**小課題 A**:
次の記述(i)〜(iii)が提供テキストの内容と合致するかを判定せよ。各記述について「はい」または「いいえ」で答え、判断の根拠となる本文の語句をそのまま引用すること。
(i) 平成28年4月以降に取得した建物付属設備の減価償却方法は、定額法のみとされた。
(ii) 従来、建物付属設備及び構築物の減価償却方法は定率法しか選べなかった。
(iii) 昇降機設備は建物付属設備の例として挙げられている。
**小課題 B**: 提供テキストの要点を2文で要約せよ。
**小課題 C**: 提供テキストのうち、「給排水又は衛生設備 及びガス設備」から「減価償却の償却方法は、定額法と定率法があります。」までの部分を、一字も変えずに引用せよ。

**提供テキスト**:

===

この延長により、書類等の保存も10年間保存する義務が延長された。
⇒景気がだいぶんよくなったと思っていたら、最近はまた悪くなる傾向にあるため、期間延長はよいですね。ただ、会社の体力がもつのかという不安はありますが・・・。
10年間のも欠損金を使用するのではなく、健全な会社運営ができるようになることが第一ですね。
- 減価償却の償却方法
平成28年4月以降に取得した資産のうち、建物付属設備及び構築物の減価償却方法が定額法のみとされた。
今までは、定額法・定率法の選択が可能であった。
ちなみに建物付属設備とは、次にようなものをいいます。
電気設備(照設設備を 含む。)
給排水又は衛生設備 及びガス設備
冷房、暖房、通風又は ボイラー設備
消火、排煙又は災害 報知設備及び格納式 避難設備
昇降機設備
エヤーカーテン又はド アー自動開閉設備
店用簡易装備
消化、排煙又は災害放置設備及び格納式避難設備
エアーカーテン又はドアー自動開閉設備
アーケード又は日よけ 設備
など
減価償却の償却方法は、定額法と定率法があります。

===

**提供データ**:
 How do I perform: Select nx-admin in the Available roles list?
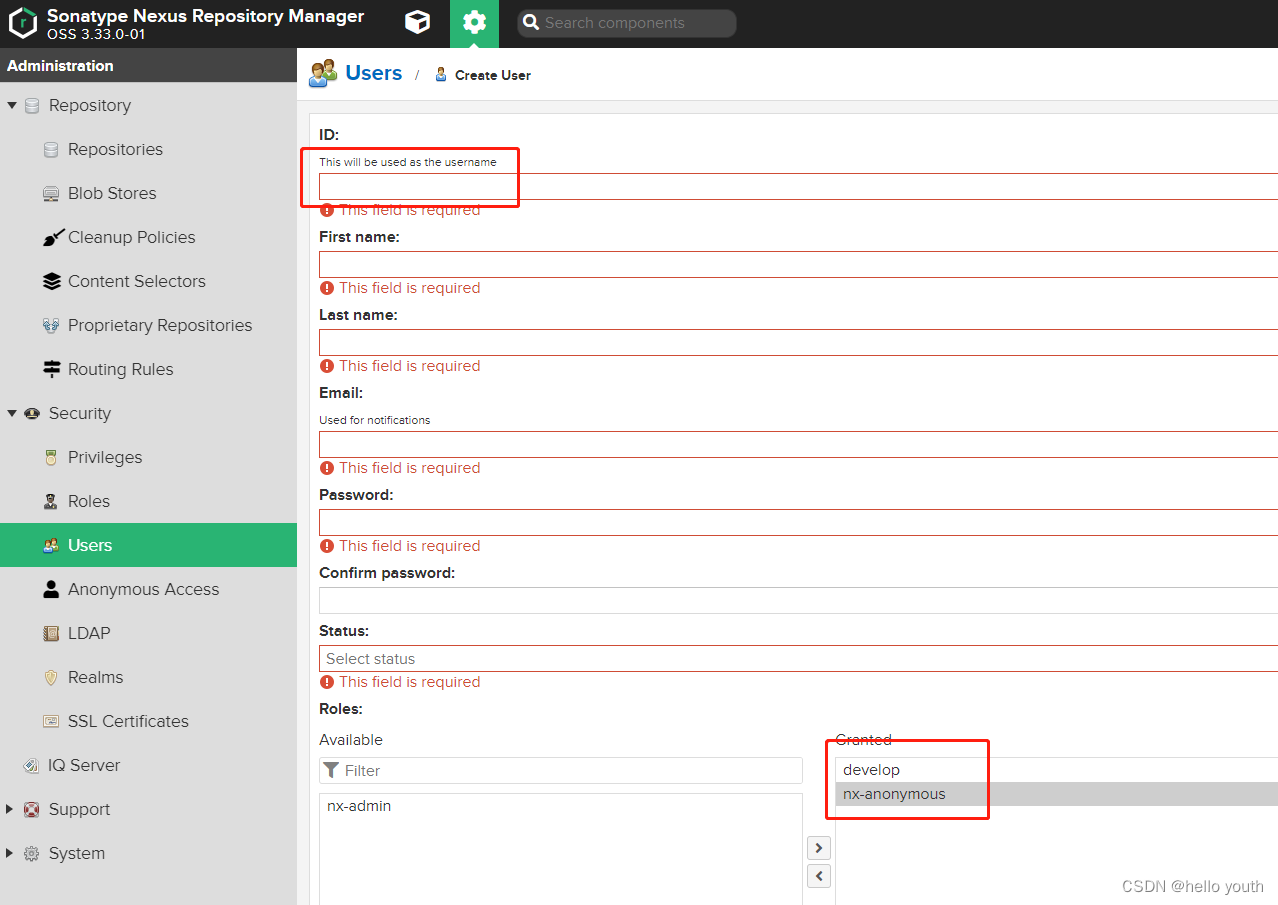tap(358, 805)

===

**解答出力 A**:
(i) はい。「平成28年4月以降に取得した資産のうち、建物付属設備及び構築物の減価償却方法が定額法のみとされた。」
(ii) いいえ。「今までは、定額法・定率法の選択が可能であった。」
(iii) はい。「昇降機設備」

**解答出力 B**: 延長により書類等を10年間保存する義務も延長されたことについて、筆者は期間延長を好ましいとしつつ会社の体力への不安を示し、健全な会社運営ができるようになることが第一だと述べている。また、平成28年4月以降に取得した建物付属設備及び構築物の減価償却方法は、従来の定額法・定率法の選択制から定額法のみに改められた。

**解答出力 C**:
給排水又は衛生設備 及びガス設備
冷房、暖房、通風又は ボイラー設備
消火、排煙又は災害 報知設備及び格納式 避難設備
昇降機設備
エヤーカーテン又はド アー自動開閉設備
店用簡易装備
消化、排煙又は災害放置設備及び格納式避難設備
エアーカーテン又はドアー自動開閉設備
アーケード又は日よけ 設備
など
減価償却の償却方法は、定額法と定率法があります。